One solution that is often used is to grind the edge of the too large piece to get the fit desired. The problem with this is that thorough cleaning is required to avoid devitrification lines appearing on the final piece. Also, even with extensive grinding, the fit is not perfect.
The alternative is to fill the gaps with fine frit or powder.
Assemble the whole piece and assess the gaps. If they are very large, you need to adjust the glass. If they are only millimetres wide, powder and frit can fill the gap to disguise the join. I generally use powder for almost perfect joints, and fine frit for anything larger.
I first cover the gap with powder or frit and with a soft brush work at right angles to the line of the join. This ensures that I have filled the gap to the height of the glass. However, the frit and powder have air spaces, and so will fuse to a lower level than the height of the glass. So, once gap is filled, I build a small ridge over the gap trying not to extend beyond the gap. This mound compensates for the lack of density of the frits.
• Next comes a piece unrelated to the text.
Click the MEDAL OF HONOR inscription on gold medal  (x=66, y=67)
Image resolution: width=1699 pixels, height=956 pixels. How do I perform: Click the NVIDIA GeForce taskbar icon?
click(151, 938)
The frit and powder colour must match the glass exactly to become invisible. It can be made from your scraps or purchased at the same time as the glass. I find it more successful to do these fills with the darker glass. It provides a more distinct edge to the joint. It also conceals the base glass better.
It can also be used to conceal the joint in a single colour where the piece cannot be cut as one and needs several pieces to make the whole. This is more simple as any overspill will not be noticed when fused.
This method only works with full fusings. At tack fuse temperatures the frit will not fully combine with the sheet glass to form a smooth invisible join surface.